Summary
Fact checking is important to be done in a timely manner, especially nowadays when it’s used on live TV shows. While existing work presents many automated fact-checking systems, the human-in-the-loop is neglected.This paper presents the design and evaluation of a mixed initiative approach to fact-checking. The authors combine human knowledge and experience with the efficiency and scalability of automated information retrieval and machine learning. The authors present a user study in which participants used the proposed system to help their own assessment of claims. The presented results suggest that individuals tend to trust the system especially that participant accuracy assessing claims improved when exposed to correct model predictions.Yet, the participants’ trust is overestimated when the model was wrong. The exposure to the system’s predictions often reduced human accuracy. Participants that were given the option to interact with these incorrect predictions were often able improve their own performance. This suggests that in order to have better models, they have to be transparent especially when it comes to human-computer interaction as AI models might fail and humans could be the key factor in correcting them.
Reflection
I enjoyed reading this paper. It was very informative on the importance of transparent models in AI and machine learning. Also how transparent models could make the performance better when we include the human in the loop.

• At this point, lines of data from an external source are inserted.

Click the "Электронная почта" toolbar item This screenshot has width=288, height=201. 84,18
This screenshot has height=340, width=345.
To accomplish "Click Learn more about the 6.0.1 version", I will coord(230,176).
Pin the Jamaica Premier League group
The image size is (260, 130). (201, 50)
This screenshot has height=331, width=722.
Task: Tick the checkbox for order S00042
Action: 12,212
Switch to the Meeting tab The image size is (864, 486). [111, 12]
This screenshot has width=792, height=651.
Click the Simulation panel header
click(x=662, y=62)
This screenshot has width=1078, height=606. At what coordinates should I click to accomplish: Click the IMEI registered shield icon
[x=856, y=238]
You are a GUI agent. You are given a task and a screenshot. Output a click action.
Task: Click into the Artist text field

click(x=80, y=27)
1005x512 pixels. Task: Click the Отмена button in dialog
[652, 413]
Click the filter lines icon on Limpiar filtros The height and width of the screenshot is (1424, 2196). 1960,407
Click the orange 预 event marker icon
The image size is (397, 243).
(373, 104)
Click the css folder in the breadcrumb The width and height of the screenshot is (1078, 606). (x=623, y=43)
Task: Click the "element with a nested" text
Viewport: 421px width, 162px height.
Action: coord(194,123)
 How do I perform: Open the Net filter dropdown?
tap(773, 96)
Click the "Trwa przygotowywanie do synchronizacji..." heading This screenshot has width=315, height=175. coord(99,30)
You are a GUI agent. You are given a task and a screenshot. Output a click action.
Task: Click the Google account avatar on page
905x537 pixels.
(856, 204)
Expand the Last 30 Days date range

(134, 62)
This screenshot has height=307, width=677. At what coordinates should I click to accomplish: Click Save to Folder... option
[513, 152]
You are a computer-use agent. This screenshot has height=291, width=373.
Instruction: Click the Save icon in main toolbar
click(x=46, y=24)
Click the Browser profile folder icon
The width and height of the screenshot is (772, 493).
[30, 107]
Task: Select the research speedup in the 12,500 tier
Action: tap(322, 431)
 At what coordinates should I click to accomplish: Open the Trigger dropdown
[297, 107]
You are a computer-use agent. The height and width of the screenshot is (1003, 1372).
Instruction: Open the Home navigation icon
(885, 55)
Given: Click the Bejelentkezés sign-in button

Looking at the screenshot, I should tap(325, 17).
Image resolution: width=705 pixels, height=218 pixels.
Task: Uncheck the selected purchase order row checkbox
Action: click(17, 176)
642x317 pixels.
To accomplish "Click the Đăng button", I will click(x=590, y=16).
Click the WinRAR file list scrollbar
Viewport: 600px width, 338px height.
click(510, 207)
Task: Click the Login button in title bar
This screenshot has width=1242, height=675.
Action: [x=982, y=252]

In their limitations, the authors discuss important points in relying on crowdworkers. They explain how MTurk participants should not all be given the same weight when looking at their responses since different participant demographics or incentives may influence findings. For example, non-US MTurk workers may not be representative of American news consumers or familiar with the latest and that could affect their responses. The authors also acknowledge that MTurk workers are paid by the task and that could cause some of them to respond by agreeing with the model’s response when in reality that is not the case, just so they could acquire the HIT and get paid. They found a minority of these responses and it made me think of ways to mitigate it. Like the papers from last week studying the behavior of an MTurk worker while completing the task might be an indicator if the worker actually agrees with the model or it is just to get paid.
The authors mention the negative impact that could potentially stem from their work and that could be as we saw in their experiment the model did a mistake but the humans over trusted it. The dependability on AI and technology makes users give them credit more than they should and such errors could impact the users perception of the truth.Addressing these limitations should be an essential requirement for further work.
Discussion
- Where would you use a system like this most?
- How would you suggest to mitigate errors produced by the system?
- As humans, we trust AI and technology more than we should, how would you redesign the experiment to ensure that the crowdworkers actually check the presented claims?